_DESCRIPTION OF THE TASK:_ Count lines, not occurrences: report how many lines in the records hold the string "agent", and nothing else.

_DATASET EXCERPTS:_

*** Block opens ***

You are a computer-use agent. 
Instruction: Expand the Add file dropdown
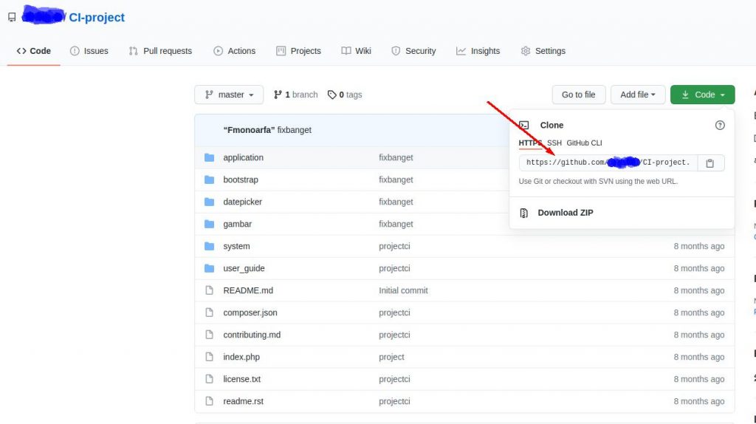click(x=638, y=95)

*** Block closes ***
*** Block opens ***

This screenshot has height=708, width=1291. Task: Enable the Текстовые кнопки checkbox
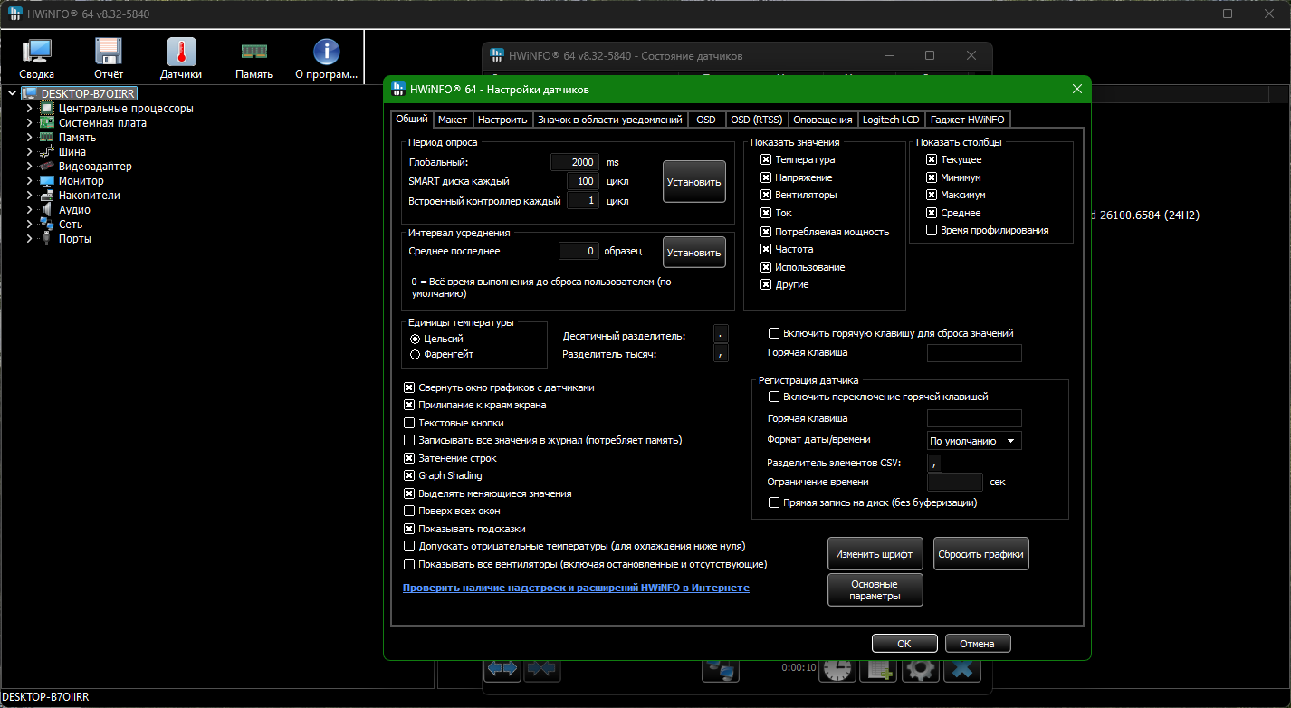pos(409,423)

*** Block closes ***
*** Block opens ***

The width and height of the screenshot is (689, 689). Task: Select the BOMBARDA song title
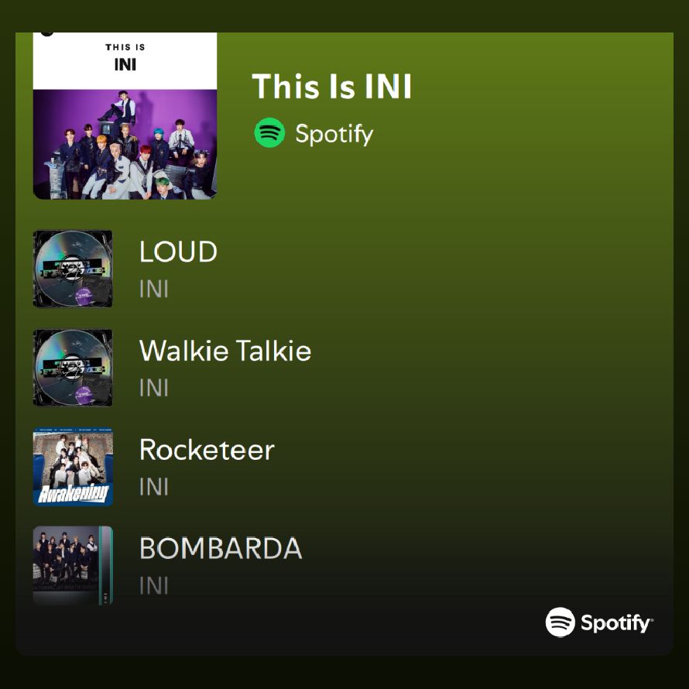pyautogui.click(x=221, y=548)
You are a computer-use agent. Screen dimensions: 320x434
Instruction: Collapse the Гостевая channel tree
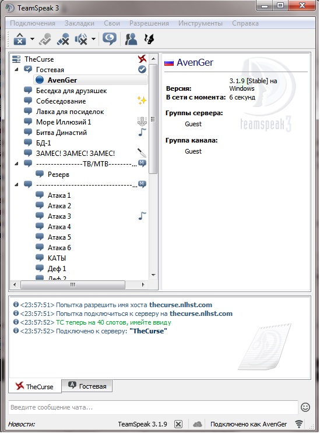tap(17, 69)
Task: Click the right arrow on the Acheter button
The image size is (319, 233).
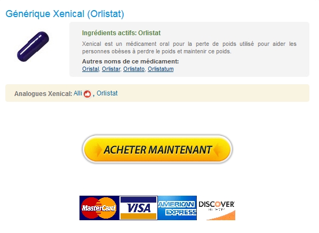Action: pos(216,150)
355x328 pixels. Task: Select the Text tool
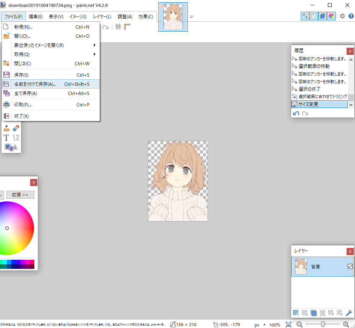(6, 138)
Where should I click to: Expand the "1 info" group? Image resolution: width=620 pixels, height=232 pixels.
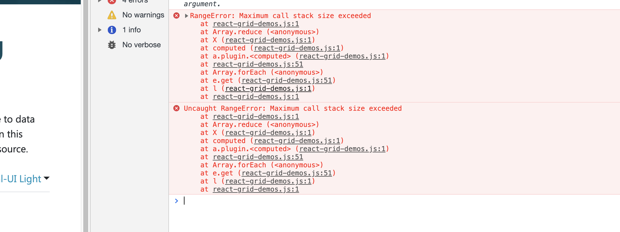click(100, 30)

*** Block closes ***

_WRITTEN SOLUTION:_ 2